Der SPD-Bundestagsabgeordnete Nils Schmid und der Esslinger Landrat Heinz Eininger haben zur Schaufel gegriffen und im Beurener Freilichtmuseum ein Stück heimischer Erde für ein Kunstprojekt im fernen Berlin abgefüllt.

Beuren - Ganz Berlin ist auf Sand gebaut. Das ist eine geologische Tatsache. Ein paar Kilogramm Pararendzina-Braunerde aus Weißjura-Hangschutt sind zu wenig, um den Sumpf der Hauptstadt trockenzulegen. Doch deswegen haben Nils Schmid, der Nürtinger SPD-Bundestagsabgeordnete, und Heinz Eininger, der Esslinger CDU-Landrat, nicht zur Schaufel gegriffen. Der Sack Heimaterde, den die beiden Politiker in parteiübergreifendem Schulterschluss im Freilichtmuseum Beuren abgefüllt haben, ist nicht dazu da, die morschen Hauptstadtfundamente zu stabilisieren – die kleinräumigen Erdbewegungen auf der herbstfeuchten Beurener Obstwiese dienten allein der Kunst.

 

Braunerde für Berlin

Nils Schmid wird den Jutesack mit der Beurener Braunerde mit nach Berlin nehmen und ihn im Lichthof des Deutschen Reichstags ausleeren. Dort hat der Künstler Hans Haacke zur Eröffnung des Parlamentssitzes im Jahr 2000 ein Beet angelegt, verbunden mit der Bitte an die Bundestagsabgeordneten, aus ihrem jeweiligen Wahlkreis Heimaterde abzufüllen und sie in das von Holzbohlen eingegrenzte Karree zu kippen. In dessen Mitte ist, in Anlehnung an den am Giebel des Gebäudes prangenden Schriftzug „Dem deutschen Volke“, gut einsehbar und in gleicher Schrifttype, die Inschrift „Der Bevölkerung“ angebracht. „Das Beet soll verdeutlichen, dass die Abgeordneten des Bundestags der gesamten Bevölkerung verantwortlich sind“, sagt Nils Schmid.

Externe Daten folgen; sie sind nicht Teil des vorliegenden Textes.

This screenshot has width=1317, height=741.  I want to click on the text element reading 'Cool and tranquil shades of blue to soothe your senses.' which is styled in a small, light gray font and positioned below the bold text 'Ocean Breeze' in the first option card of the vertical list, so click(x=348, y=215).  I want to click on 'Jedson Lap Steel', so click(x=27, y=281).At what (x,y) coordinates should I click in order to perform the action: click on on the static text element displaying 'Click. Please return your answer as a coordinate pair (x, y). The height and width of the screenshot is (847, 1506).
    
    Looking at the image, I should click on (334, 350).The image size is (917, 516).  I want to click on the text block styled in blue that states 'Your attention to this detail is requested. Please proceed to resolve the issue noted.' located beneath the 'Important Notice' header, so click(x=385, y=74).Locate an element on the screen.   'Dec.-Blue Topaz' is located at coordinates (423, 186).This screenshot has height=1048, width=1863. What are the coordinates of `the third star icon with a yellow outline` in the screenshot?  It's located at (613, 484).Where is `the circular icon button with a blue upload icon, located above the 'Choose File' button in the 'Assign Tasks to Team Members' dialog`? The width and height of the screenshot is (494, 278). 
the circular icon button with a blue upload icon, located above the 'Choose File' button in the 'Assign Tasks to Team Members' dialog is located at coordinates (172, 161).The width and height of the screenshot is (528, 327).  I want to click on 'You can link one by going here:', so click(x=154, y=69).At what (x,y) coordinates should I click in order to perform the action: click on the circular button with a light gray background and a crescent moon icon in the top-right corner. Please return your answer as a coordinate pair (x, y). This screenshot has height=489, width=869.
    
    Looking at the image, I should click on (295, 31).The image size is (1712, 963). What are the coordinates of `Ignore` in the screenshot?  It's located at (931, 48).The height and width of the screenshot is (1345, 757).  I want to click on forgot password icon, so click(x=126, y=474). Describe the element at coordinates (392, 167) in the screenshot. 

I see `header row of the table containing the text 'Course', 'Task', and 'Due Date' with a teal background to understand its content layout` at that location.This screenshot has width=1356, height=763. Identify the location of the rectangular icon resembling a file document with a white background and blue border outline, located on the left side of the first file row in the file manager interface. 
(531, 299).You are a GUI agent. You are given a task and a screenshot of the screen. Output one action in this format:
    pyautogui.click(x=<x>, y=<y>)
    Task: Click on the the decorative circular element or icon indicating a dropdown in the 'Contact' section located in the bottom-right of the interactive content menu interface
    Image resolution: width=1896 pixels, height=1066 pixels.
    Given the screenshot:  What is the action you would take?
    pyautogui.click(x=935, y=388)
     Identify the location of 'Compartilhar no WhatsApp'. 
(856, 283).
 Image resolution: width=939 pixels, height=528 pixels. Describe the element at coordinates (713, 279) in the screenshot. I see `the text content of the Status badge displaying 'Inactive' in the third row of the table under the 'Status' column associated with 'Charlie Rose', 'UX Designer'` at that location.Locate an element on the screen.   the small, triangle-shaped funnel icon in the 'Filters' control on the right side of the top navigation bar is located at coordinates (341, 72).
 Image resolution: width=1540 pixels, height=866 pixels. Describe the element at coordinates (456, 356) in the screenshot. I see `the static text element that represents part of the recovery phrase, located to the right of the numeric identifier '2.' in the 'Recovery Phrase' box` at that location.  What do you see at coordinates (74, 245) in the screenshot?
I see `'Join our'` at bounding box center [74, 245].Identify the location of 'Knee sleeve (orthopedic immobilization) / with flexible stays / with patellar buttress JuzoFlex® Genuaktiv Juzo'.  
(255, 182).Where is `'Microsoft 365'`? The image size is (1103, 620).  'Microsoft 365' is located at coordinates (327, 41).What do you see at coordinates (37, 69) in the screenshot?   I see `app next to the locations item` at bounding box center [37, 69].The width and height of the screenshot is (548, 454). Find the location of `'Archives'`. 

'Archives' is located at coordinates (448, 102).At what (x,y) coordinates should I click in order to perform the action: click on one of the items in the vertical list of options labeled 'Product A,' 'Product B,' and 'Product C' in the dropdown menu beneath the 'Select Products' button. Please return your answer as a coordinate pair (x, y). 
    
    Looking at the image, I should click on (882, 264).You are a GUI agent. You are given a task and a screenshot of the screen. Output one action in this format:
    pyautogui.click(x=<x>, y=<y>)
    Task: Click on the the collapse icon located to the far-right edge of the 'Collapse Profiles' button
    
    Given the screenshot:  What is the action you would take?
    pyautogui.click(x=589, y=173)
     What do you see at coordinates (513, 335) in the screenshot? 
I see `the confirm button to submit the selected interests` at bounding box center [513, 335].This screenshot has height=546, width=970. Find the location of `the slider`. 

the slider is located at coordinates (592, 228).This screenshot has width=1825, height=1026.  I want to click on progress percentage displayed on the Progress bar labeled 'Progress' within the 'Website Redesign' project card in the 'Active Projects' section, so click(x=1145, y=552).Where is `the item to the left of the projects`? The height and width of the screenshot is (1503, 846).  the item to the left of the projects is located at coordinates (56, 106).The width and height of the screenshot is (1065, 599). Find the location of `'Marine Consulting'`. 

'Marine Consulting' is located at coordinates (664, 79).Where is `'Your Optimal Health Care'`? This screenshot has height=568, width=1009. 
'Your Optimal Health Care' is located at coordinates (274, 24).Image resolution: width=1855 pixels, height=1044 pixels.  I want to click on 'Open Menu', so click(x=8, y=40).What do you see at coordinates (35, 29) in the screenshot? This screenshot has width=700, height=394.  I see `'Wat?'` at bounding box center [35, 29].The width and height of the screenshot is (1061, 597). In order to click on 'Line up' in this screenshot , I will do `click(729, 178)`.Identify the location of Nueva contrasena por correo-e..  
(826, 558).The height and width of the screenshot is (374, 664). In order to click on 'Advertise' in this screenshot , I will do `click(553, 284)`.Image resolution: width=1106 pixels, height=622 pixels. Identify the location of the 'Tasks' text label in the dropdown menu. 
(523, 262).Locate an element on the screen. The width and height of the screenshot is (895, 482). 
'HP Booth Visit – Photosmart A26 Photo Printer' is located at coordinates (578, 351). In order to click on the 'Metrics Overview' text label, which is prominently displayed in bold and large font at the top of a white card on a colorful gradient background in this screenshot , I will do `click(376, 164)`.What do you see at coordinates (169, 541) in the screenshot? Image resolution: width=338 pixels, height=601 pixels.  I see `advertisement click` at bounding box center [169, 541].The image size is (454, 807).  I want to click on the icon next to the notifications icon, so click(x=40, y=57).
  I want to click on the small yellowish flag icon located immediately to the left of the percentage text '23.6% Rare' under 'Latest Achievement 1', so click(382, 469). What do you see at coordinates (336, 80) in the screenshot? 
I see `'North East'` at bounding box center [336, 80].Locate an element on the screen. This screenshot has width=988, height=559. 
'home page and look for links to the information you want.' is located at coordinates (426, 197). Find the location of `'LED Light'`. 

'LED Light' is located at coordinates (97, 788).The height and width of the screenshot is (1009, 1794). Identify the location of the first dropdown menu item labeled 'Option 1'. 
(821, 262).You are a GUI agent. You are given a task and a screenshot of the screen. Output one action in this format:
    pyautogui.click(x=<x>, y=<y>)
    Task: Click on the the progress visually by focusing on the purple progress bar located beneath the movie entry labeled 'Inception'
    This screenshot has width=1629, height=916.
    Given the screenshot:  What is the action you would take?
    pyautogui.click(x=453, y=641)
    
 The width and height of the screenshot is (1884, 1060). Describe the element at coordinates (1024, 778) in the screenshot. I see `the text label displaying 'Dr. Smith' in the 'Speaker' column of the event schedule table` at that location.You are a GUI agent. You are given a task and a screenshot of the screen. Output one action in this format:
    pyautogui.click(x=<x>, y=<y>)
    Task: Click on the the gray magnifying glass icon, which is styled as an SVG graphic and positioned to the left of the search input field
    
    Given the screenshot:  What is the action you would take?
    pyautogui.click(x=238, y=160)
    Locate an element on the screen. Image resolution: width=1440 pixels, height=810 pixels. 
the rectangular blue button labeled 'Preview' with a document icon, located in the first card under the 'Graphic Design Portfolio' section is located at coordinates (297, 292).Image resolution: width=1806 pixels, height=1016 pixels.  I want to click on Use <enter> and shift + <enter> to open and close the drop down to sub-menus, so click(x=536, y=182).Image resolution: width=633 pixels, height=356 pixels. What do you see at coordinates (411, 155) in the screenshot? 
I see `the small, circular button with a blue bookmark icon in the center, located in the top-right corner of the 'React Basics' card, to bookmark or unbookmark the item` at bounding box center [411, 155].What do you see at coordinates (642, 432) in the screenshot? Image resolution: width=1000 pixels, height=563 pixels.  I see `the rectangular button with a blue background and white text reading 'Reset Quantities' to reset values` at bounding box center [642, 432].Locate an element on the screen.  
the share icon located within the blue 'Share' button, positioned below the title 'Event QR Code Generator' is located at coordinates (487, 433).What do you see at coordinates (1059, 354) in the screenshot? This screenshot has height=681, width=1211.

Die feine Trennlinie zwischen Volk und Bevölkerung geht auf Berthold Brecht zurück. Der Dramatiker hat sie in seiner 1934 erschienenen Abhandlung „Fünf Schwierigkeiten beim Schreiben der Wahrheit“ so gezogen: „Wer in unserer Zeit statt Volk Bevölkerung und statt Boden Landbesitz sagt, unterstützt schon viele Lügen nicht. Er nimmt den Wörtern ihre faule Mystik. Das Wort Volk besagt eine gewisse Einheitlichkeit und deutet auf gemeinsame Interessen hin, sollte also nur benutzt werden, wenn von mehreren Völkern die Rede ist, da höchstens dann eine Gemeinsamkeit der Interessen vorstellbar ist. Die Bevölkerung eines Landstriches hat verschiedene, auch entgegengesetzte Interessen, und dies ist eine Wahrheit, die unterdrückt wird.“

Die Kunst der Politik

Nicht alle Bundestagsabgeordneten wollten sich die Sache mit der unterdrückten Wahrheit ans Revers heften lassen. Entsprechend heftig war über Haackes Kunstwerk schon bei der Einweihung durch den damaligen Bundestagspräsidenten Wolfgang Thierse im September 2000 gestritten worden. Und so haben vor Nils Schmid im Kreis Esslingen lediglich sein Vorgänger Rainer Arnold (SPD) und die Grünen-Abgeordnete Uschi Eid zum Spaten gegriffen. In der Auflistung der 370 Abgeordneten, die Heimaterde nach Berlin geschippt haben, fehlen nicht nur die Namen ihrer CDU-Kollegen, sondern auch der des Heimatministers Horst Seehofer (CSU).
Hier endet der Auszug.